Edith Janssen, Ph.D.

Cincinnati Children's Hospital Medical Center - Research Foundation, Cincinnati, OH

2015 New Treatments, Target Identification, Biomarkers, Immune System Function

2015 Can Boosting Levels of One Molecule Restore Control?

The Study and What it Means to Patients

Our research has discovered early evidence that immune cells of lupus patients have abnormally low levels of an immune-regulating molecule, known as CD244.  We will explore if this molecule has potential as a biomarker of lupus as well as a target for drug development.


Our preliminary findings from mouse studies suggest that low levels of one key regulatory molecule known as CD244 may contribute to inflammation and abnormal immune system activity in lupus. Mutations in the genetic code for the CD244 molecule are known risk factors for kidney and mental symptoms of lupus, but how CD244 contributes to autoimmunity is poorly understood. With our LRI Novel Research Grant, we will look at the levels of this molecule in the blood of people with lupus to confirm our initial findings. Next, we will study potential interventions that target CD244 as a way to restore regulation to the immune system. If successful, these interventions will help in the design of new treatment options.
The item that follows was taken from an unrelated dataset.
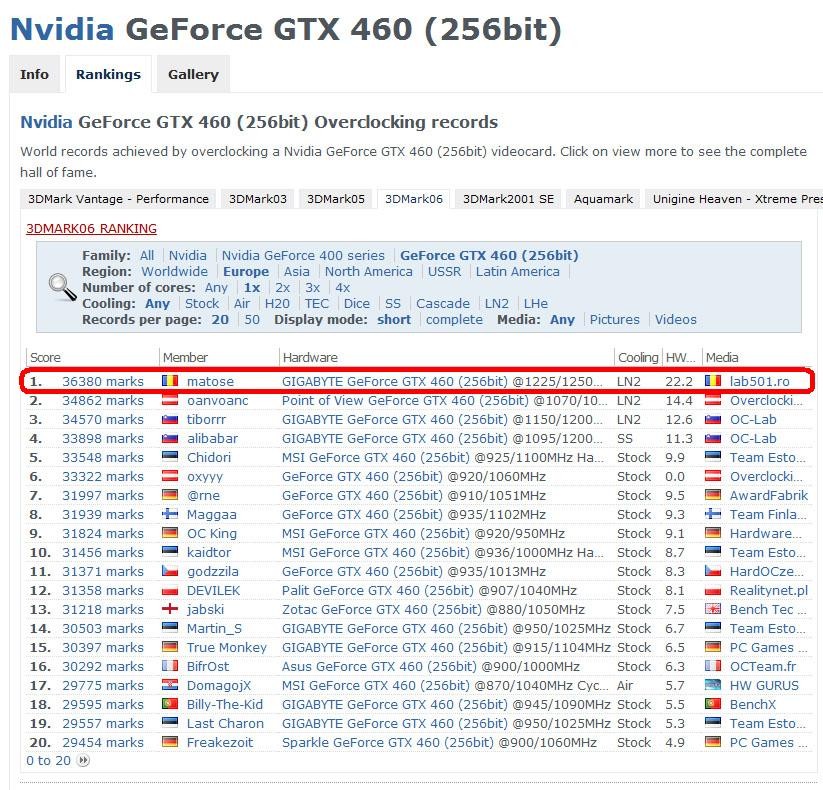
Task: Click the Bench Tec media flag icon
Action: 713,609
Scientific Abstract: CD244 targeting therapeutics in SLE

Dysregulation of dendritic cells (DCs) contributes to development of Systemic Lupus Erythematosus (SLE) but the mechanisms underpinning this dysregulation are unknown. We recently identified CD244 as immune-regulatory molecule on DCs. CD244 is located in the human SLE susceptibility locus 1q23 and SNPs in CD244 have been identified as risk factors for renal and neuropsychiatric manifestations in SLE. Our preliminary data indicate that SLE patients have decreased CD244 expression on their DCs.

We found that inhibition of CD244 signaling in mouse DCs markedly increased their pro-inflammatory cytokine production and T cell activating capacity. Moreover, reduction of CD244 or its adaptor molecules significantly increased susceptibility to SLE in various spontaneous and inducible mouse models.
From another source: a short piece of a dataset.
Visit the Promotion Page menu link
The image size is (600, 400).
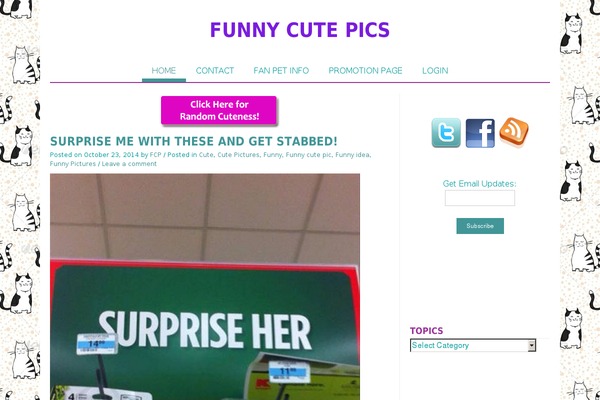(x=365, y=71)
Given the homology in mouse and human CD244/adaptor molecule sequences and expression pattern, we hypothesize that altered CD244 signaling in DCs contributes to the proinflammatory environment and the immune-dysregulation observed in SLE and can therefore be used as disease biomarker and exploited for therapeutic targeting.

To test the hypothesis we will assess CD244 and adaptor molecule expression in DCs from SLE patients, and determine the effect of pharmacologic targeting of CD244 and its pathway on human DC function in vitro and SLE development in in vivo mouse models.